I guess the easiest (if crass) way to say it is that these two guys are much more New Jersey Nets than Brooklyn Nets, so I really like them an awful lot. And that may be what’s at the crux of this whole thing: I’m from New Jersey, so I’m most comfortable situated adjacent to the thing everyone talks about, while trying to convince everyone that the thing I’m part of is just as great. I’d rather not tie up my identity with the team like this, but it just kinda happened. Now that the Nets are in the spotlight, though, there’s not much need to convince people they matter. The role Nets fans have been playing for the past 35 years has been made redundant. Those of us who remain need to find our footing in this shifting landscape.

Or I guess I can stop overthinking it and just keep rooting for the team. That’ll work too. When I said up top that sports have never really worked out for me, it wasn’t 100 percent accurate. To be honest, I forgot about this when I started writing this, but I was a Yankees fan for a few years: starting in 1996, when they won the World Series. Again, I had really forgot about this. My uncle had a professional relationship with Joe Torre for a few years leading up to the Yankees stint. When Torre’s St. Louis Cardinals would visit Queens or Philadelphia, we would get tickets and shake Mr. Torre’s hand and watch bad baseball from up close. It was so great.

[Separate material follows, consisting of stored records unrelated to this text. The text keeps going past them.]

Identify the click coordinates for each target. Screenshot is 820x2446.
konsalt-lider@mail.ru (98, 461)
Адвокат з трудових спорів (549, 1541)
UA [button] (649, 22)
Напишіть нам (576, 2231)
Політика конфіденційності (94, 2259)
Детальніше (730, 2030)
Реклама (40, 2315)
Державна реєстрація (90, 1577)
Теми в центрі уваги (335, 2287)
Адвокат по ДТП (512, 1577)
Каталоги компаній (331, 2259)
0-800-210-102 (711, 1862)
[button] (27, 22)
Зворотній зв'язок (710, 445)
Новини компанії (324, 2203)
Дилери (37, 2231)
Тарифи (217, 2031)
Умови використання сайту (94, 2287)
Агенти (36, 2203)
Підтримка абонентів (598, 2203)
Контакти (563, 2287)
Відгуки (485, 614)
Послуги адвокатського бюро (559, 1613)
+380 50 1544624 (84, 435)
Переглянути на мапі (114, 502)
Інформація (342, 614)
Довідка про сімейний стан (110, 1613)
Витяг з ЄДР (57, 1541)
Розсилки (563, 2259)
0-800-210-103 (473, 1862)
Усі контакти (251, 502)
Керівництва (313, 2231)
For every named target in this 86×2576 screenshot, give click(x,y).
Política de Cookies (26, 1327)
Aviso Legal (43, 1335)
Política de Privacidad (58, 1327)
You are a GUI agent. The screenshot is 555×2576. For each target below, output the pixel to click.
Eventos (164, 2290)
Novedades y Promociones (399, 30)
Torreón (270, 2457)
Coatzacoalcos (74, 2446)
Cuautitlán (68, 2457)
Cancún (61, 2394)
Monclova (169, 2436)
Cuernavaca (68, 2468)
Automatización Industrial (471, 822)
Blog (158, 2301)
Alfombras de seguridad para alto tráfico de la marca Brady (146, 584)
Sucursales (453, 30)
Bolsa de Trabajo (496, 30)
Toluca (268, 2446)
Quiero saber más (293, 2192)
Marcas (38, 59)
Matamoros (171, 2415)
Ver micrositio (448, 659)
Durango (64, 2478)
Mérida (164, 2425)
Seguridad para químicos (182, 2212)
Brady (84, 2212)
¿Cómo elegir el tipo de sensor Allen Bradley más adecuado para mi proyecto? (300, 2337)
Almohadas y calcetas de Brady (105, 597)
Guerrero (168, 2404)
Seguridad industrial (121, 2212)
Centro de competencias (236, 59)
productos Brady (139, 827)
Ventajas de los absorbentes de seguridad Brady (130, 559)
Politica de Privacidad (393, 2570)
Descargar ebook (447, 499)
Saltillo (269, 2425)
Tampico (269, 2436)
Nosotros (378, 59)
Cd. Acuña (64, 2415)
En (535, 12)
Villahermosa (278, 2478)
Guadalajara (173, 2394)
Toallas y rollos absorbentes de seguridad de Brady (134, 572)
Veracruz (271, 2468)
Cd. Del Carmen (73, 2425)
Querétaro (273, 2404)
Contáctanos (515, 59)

Then Torre got the Yankees job. And that was different. I now had a personal interest in the Yankees. The New York Yankees. We still got tickets to games, but this was another planet. My grandmother would still pack us the same salami sandwiches for these games that she’d give us to bring to Rutgers games, but now we were watching a team win. And not just a team -— gulp — our team. I had packed it away for many years, but I still have the memory of sitting in a tent at Cub Scout camp with my dad, holding a radio that we smuggled in, listening as Mark Lemke popped out to Charlie Hayes. That was the first time the team I rooted for won the title. I didn’t choose the Yankees back then. But I got them. That’s quite a gift.

Now, with the Nets, I didn’t choose the Yankees either. But that’s what I got. And despite all my tepid, dumb thoughts on “building a team the right way” or “earning wins,” that’s quite a gift. The team I’ve rooted for my entire life is finally entering the season with championship expectations. They got here by lucking in to a manically competitive owner with a lot of money. But at least they’re here. Is this team easy to hate? Yeah, very much so. But they’re still my team. Ed O’Bannon is long gone, but it still says Nets in the standings (even if it doesn’t on the jerseys).

And anyway, at my core, I’m just that Mets kid on YouTube. I’m pretty sure we all are. Don’t we just want to see our team win, no matter who that team is?